Could you put these rows into a numbered list, leaving out any blank lines?

Dataset entries =
§

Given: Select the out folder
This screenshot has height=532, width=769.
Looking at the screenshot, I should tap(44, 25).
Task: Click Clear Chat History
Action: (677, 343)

§

Task solution =
1. Given: Select the out folder
2. This screenshot has height=532, width=769.
3. Looking at the screenshot, I should tap(44, 25).
4. Task: Click Clear Chat History
5. Action: (677, 343)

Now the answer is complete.